Histoire compliquée 

Né en Algérie en 1971, Brahim Hammouche arrive en France avec ses parents originaires de Petite Kabylie en 1973. La famille s’installe en Lorraine, dans le nord-est du pays. « J’ai toujours vécu dans cette région », raconte-t-il à TSA. Si certains sont irrités, pour ne pas dire exaspérer, à l’idée d’être sans cesse renvoyés à leurs origines, le néo-député, lui, assume : « Cela ne me gêne pas, ça fait partie de mon identité ».

Cet héritage, il aimerait justement le mettre à profit pendant son mandat, et travailler sur le rapprochement franco-algérien. Il pense déjà à plancher sur la question des échanges universitaires. « Cela reste extrêmement compliqué pour les étudiants de venir en France ». 

Ce psychiatre de profession est loin d’être dupe. Il sait qu’entre la France et l’Algérie, la question mémorielle est compliquée. Douloureuse. Clivante. « En France, on se rend compte que, même au niveau associatif, il n’y a pas de partage de mémoire. Nous ne sommes même pas d’accord sur les dates. Certains disent qu’il faut célébrer le 19 mars, d’autres le 17 octobre ». Pour les jeunes issus de l’immigration, beaucoup de questions ont également été laissées en suspens : « Il y a une certaine pudeur. La transmission intergénérationnelle sur cette période ne s’est pas faite non plus ».

Il rêve d’un « Macron algérien » 

Dans un contexte où l’Histoire continue d’empoisonner les relations entre Paris et Alger, le député estime que les propos d’Emmanuel Macron sur la colonisation ont été mal compris en France. À ceux qui défendent les bienfaits de la colonisation, il rappelle que les écoles françaises étaient inexistantes dans les campagnes. « La République s’arrêtait dans les grandes villes » et que des gens furent chassés de leurs propres terres. Mais, tient-il à nuancer, on ne doit pas avoir une vision réductrice de l’Histoire. « Il y a eu des choses positives et des choses dramatiques ». « La politique, poursuit-il, ne devrait peut-être pas trop se mêler de mémoire. On essaye de réduire le débat à une vision manichéenne des choses, d’un côté il y aurait eu les bons, de l’autre les méchants ». 

Quand on l’interroge sur l’avenir de son pays d’origine, il est plein d’enthousiasme. « C’est un pays avec une population jeune.

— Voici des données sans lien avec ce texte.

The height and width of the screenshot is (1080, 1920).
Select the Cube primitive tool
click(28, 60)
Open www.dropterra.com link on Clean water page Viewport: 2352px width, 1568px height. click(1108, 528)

Il y a tout à faire, il faudrait notamment pouvoir développer le tourisme ».

Néanmoins, Brahim Hammouche reconnaît que sa vision des choses est biaisée : l’Algérie, il y retourne pour les vacances uniquement. Il n’est toutefois pas dupe sur la situation actuelle. « Comment sevrer le pays de la rente pétrolière ? ». D’autres, avant lui, ont planché sur la question. Pour « bousculer tout ça », « sortir du conservatisme », Brahim Hammouche imagine l’après-Bouteflika avec un « Macron algérien ».